Once I had a job. My job was words. They could not be too long, too short, too fast, too slow. They had to be just right for Goldilocks. I mean for the editors.
A train of thought that leaves at the right time for the right place and gets there in style. The right context, the right content, the right voice and tone. I was a writer for TV and magazines as well as a part-time ghost.
Then – in an instant -- I was a former freelance writer and a former freelance ghost. This was due to a drunk with a truck.
In an instant, I had a funky grasp on language, which is called aphasia, and a funky filing system, too. This is called amnesia. I confused things like whether someone was pregnant or poignant. That is called you’re screwed up.
But there’s breaking your head and breaking your head in Hollywood, which requires the most tangential relation to reality, or not even that. In Regarding Henry, one of the first brain-damaged films, Harrison Ford plays a lawyer with greased-back hair who gets shot in the head. This improves him enormously. He stops greasing his hair and quits being a jerk.
Then there’s Matt Damon as Jason Bourne, a professional assassin who is pulled from the sea with no idea of who he is or how he landed there. Turns out he was a spy with amnesia. He’s lost any clue to his identity, yet he can read, write, add, subtract, make coffee and spin-kick crazy creeps off balconies.

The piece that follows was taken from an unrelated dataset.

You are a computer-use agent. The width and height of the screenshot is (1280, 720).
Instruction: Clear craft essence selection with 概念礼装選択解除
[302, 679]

It’s hard to divine your deficits when they're constantly shifting. I had “more or less aphasia” combined with “more or less amnesia” at any given time. The boundaries between “able” and “disabled” are fluid, not fixed. Sometimes you’re able, sometimes you’re not.
That’s when you might want to become someone more like Jason Bourne, who was Bourne again in a few films. You can achieve this by upping your “situational awareness,” or for folks like myself, upping any awareness at all. Add military secrets to surviving stress and learning to think like a Navy SEAL. Or learning to think at all.
Also try: 6 practical homemade booby traps and spy secrets to save your life, but do NOT ever try spin-kicking anyone anywhere.
Your observations are a testament to persistence. Gives me necessary perspective on the tiny indignities of aging (what is this person’s name to whom I was just introduced? When did that event happen? How does 10/20/30 years condense into a few recollections?). Thank you for so hilariously and poignantly relating your experience. I keep my fingers crossed for you, since any hope that prayers are useful fled in adolescence. Xoxoxo
Your writing is so very helpful! By reading your work, I begin to understand how to practice mental hygiene and how to use what brain remains. Reading your writing is a true joy.